ACTION ITEM: Starting at the line that contains "Where should I", print each line exactly through the end of the listing. Skip any pictures and add nothing.

DATA SECTION:
━━━━━━━━━━━━━━━━━━━━

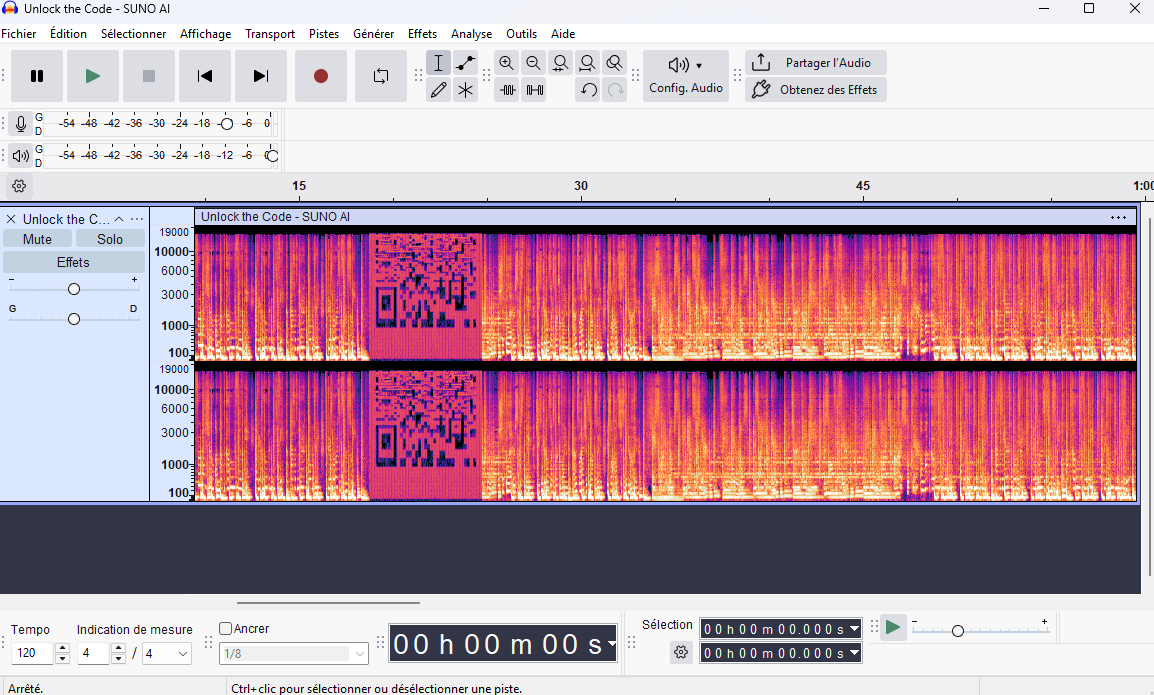Click the Zoom In magnifier icon
1154x695 pixels.
507,63
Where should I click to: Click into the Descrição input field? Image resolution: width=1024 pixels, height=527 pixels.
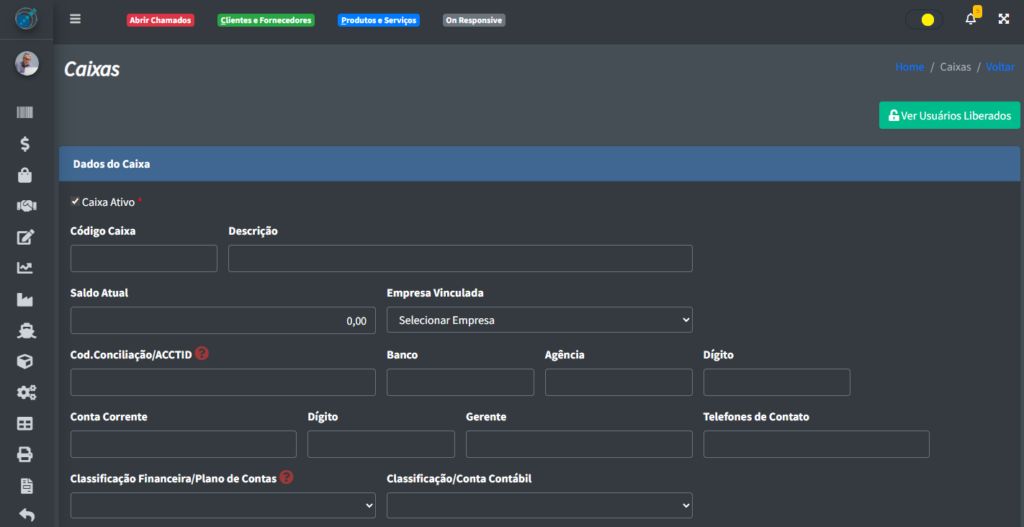tap(460, 258)
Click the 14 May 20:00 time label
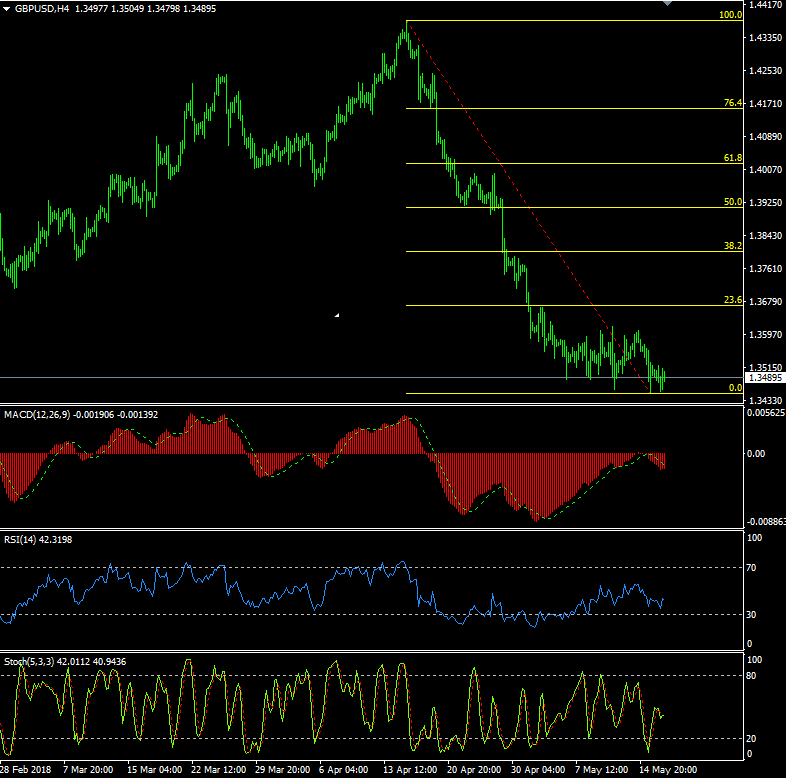Image resolution: width=786 pixels, height=778 pixels. coord(670,770)
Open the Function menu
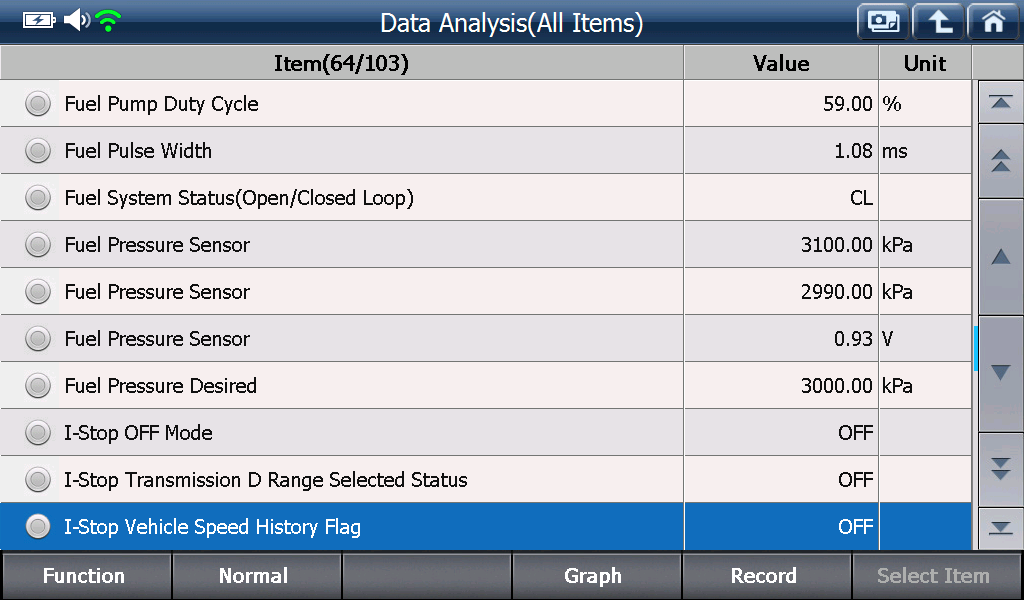This screenshot has height=600, width=1024. 86,576
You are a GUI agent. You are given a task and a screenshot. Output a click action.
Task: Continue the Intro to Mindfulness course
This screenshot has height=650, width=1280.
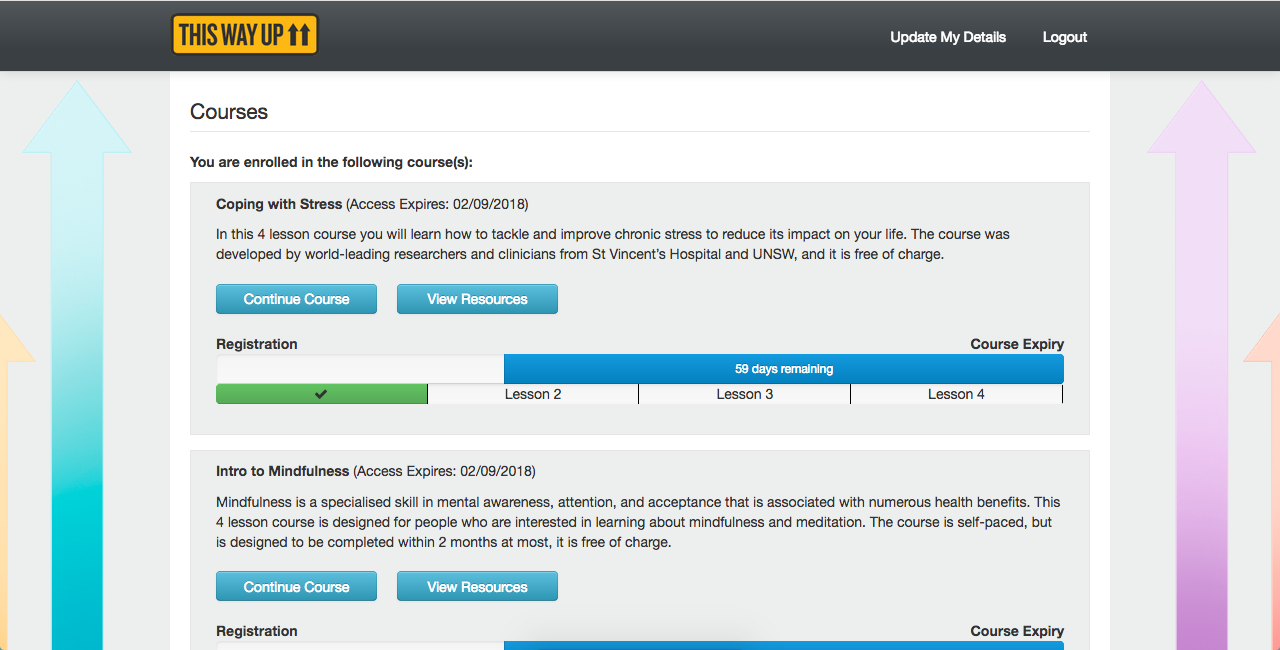tap(296, 587)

━━━━━━━━━━━━━━━━━━━━

ANSWER BOX:
Where should I click to: Click into the Descrição input field? Image resolution: width=1024 pixels, height=527 pixels.
tap(460, 258)
Click the 14 May 20:00 time label
Image resolution: width=786 pixels, height=778 pixels. coord(670,770)
Open the Function menu
This screenshot has height=600, width=1024. 86,576
You are a GUI agent. You are given a task and a screenshot. Output a click action.
Task: Continue the Intro to Mindfulness course
This screenshot has height=650, width=1280.
tap(296, 587)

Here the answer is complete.